** BEGIN Data entries **

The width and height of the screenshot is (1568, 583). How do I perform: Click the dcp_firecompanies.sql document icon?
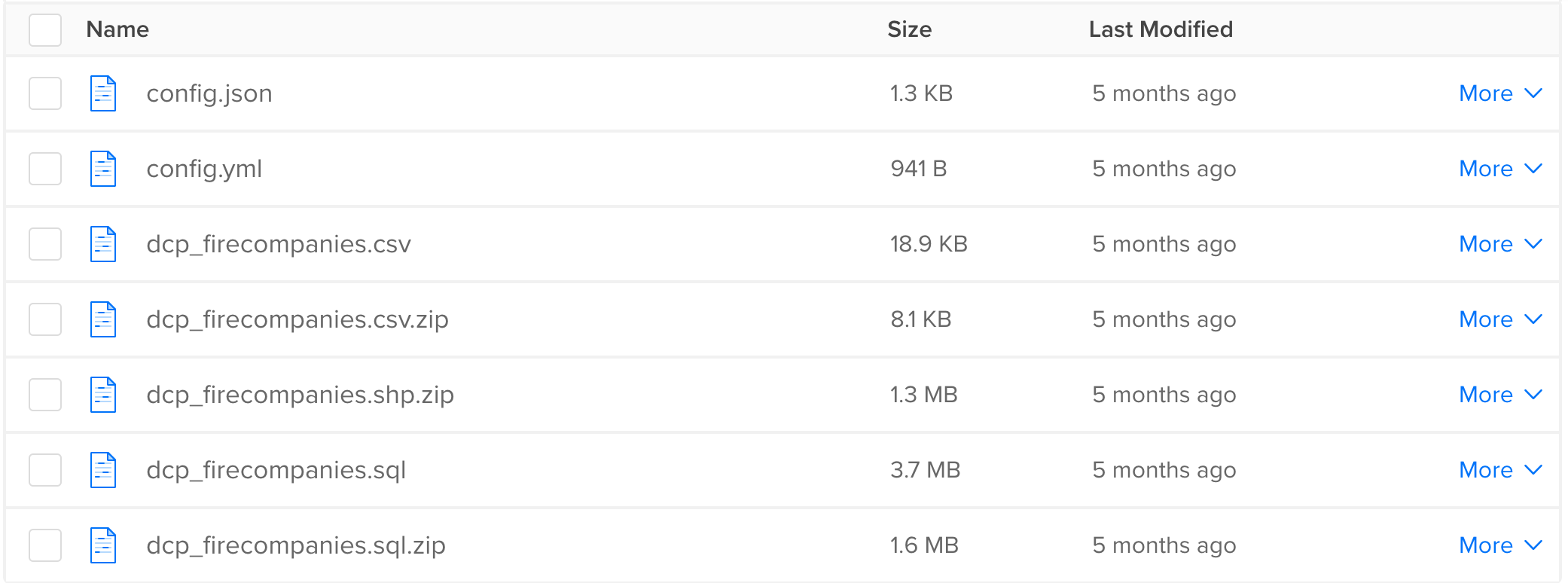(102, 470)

** END Data entries **
** BEGIN Data entries **

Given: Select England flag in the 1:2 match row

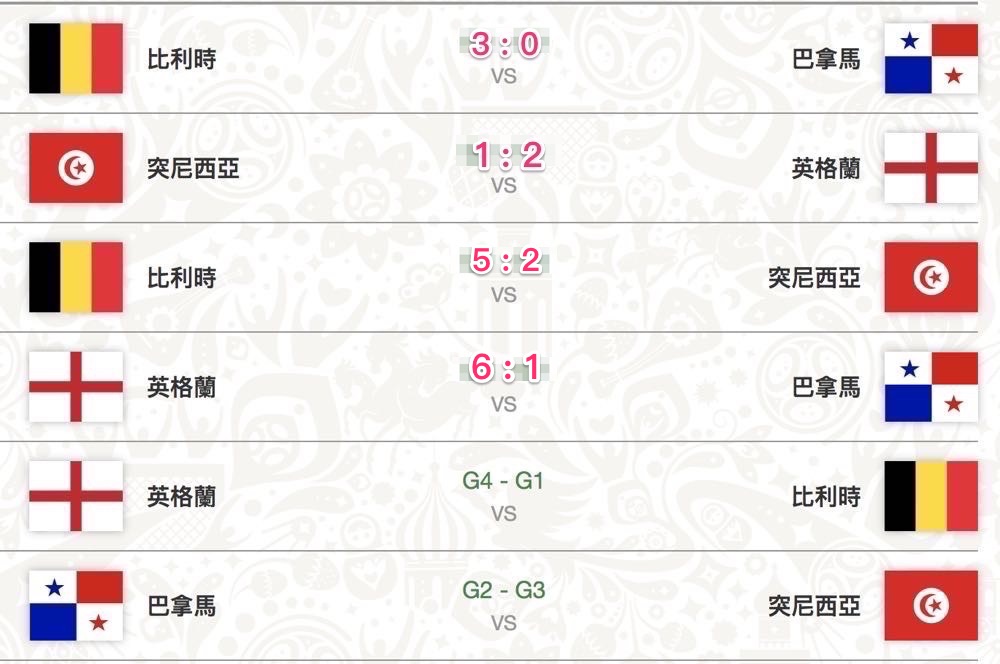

** END Data entries **
** BEGIN Data entries **

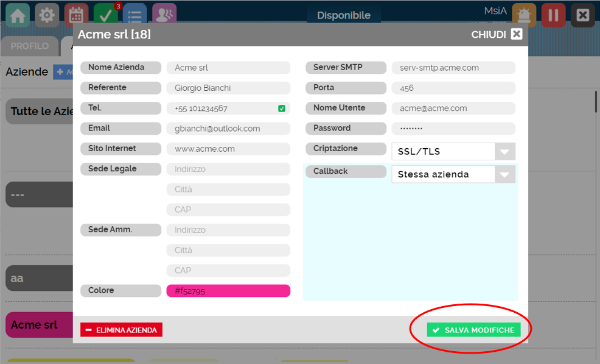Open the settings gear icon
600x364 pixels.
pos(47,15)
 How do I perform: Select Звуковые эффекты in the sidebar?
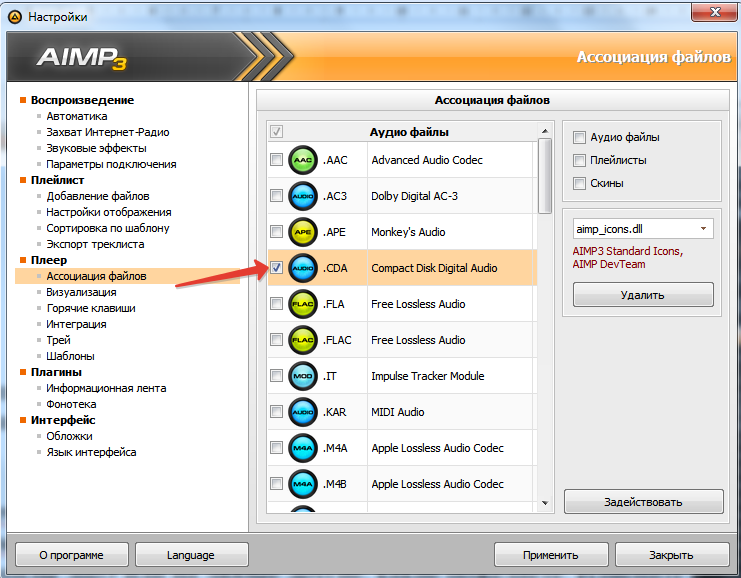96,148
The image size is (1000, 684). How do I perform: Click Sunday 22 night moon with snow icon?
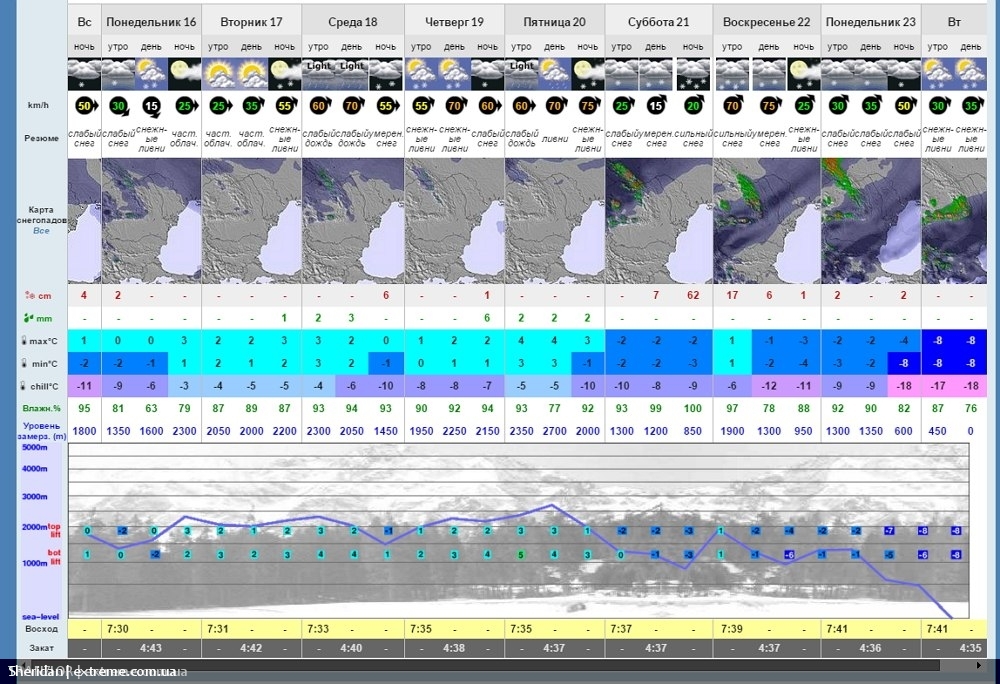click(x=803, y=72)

** END Data entries **

Which lines above contain the word "Select"? Gather them all, copying each line in full.

▸ Written response:
Given: Select England flag in the 1:2 match row
 How do I perform: Select Звуковые эффекты in the sidebar?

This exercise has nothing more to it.